Last synced: 6 days ago
JSON representation

[ECCV'24] Official Implementation of SemiVL: Semi-Supervised Semantic Segmentation with Vision-Language Guidance

Awesome Lists containing this project

README

        

# SemiVL: Semi-Supervised Semantic Segmentation with Vision-Language Guidance

**by
[Lukas Hoyer](https://lhoyer.github.io/),
[David Joseph Tan](https://scholar.google.de/citations?user=iEwvGPkAAAAJ&hl=en),
[Muhammad Ferjad Naeem](https://ferjad.github.io/),
[Luc Van Gool](https://scholar.google.de/citations?user=TwMib_QAAAAJ&hl=en),
and [Federico Tombari](https://federicotombari.github.io/)**

*This is not an officially supported Google product.*

:bell: **News:** We are happy to announce that SemiVL was accepted at **ECCV24**!

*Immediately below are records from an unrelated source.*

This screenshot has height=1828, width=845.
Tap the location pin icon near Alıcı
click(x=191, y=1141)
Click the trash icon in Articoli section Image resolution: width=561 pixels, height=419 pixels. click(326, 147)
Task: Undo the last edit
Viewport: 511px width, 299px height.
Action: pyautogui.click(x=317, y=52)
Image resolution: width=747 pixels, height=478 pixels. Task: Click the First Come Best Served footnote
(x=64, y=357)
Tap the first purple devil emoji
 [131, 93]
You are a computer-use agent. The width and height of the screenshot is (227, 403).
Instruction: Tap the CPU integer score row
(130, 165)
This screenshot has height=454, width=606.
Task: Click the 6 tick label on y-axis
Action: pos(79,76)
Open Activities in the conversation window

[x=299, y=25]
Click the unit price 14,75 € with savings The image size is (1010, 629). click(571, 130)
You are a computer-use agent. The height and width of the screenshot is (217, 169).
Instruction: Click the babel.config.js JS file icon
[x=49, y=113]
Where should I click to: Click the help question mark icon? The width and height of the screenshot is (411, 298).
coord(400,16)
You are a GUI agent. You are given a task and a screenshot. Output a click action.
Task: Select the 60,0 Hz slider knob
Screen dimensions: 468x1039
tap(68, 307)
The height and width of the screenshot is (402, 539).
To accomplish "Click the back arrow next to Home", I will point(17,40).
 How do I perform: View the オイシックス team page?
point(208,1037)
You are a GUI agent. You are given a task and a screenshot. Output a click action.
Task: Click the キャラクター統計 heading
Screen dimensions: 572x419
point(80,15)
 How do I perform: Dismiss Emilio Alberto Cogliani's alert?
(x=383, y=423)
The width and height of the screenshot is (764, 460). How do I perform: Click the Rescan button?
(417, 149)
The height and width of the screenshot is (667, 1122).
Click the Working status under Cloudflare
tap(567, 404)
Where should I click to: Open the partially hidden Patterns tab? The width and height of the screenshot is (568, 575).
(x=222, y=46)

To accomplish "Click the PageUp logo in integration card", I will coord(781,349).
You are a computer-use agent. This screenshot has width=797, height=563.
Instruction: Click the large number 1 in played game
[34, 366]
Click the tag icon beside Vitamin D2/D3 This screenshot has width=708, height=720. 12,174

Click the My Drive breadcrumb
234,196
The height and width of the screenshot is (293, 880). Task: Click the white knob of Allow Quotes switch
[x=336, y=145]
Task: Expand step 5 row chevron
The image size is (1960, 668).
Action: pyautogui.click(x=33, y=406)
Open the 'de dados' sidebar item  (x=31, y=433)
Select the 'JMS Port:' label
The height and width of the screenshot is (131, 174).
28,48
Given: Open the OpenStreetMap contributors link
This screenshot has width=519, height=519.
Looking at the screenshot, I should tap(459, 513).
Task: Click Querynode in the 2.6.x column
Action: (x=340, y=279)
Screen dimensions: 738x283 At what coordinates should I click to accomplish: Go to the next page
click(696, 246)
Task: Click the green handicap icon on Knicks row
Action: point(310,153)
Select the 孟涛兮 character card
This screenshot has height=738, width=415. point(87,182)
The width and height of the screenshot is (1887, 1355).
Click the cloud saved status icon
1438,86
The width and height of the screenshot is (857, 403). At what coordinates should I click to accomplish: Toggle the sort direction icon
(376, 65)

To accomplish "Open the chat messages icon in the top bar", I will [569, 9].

**[[Arxiv]](https://arxiv.org/abs/2311.16241) [[Paper]](https://arxiv.org/pdf/2311.16241.pdf)**

## Overview

In semi-supervised semantic segmentation, a model is trained with a limited number of labeled images along with a large corpus of unlabeled images to reduce the high annotation effort. While previous methods are able to learn good segmentation boundaries, they are prone to confuse classes with similar visual appearance due to the limited supervision. On the other hand, vision-language models (VLMs) are able to learn diverse semantic knowledge from image-caption datasets but produce noisy segmentation due to the image-level training. In SemiVL, we propose to integrate rich priors from VLM pre-training into semi-supervised semantic segmentation to learn better semantic decision boundaries. To adapt the VLM from global to local reasoning, we introduce a spatial fine-tuning strategy for label-efficient learning. Further, we design a language-guided decoder to jointly reason over vision and language. Finally, we propose to handle inherent ambiguities in class labels by providing the model with language guidance in the form of class definitions.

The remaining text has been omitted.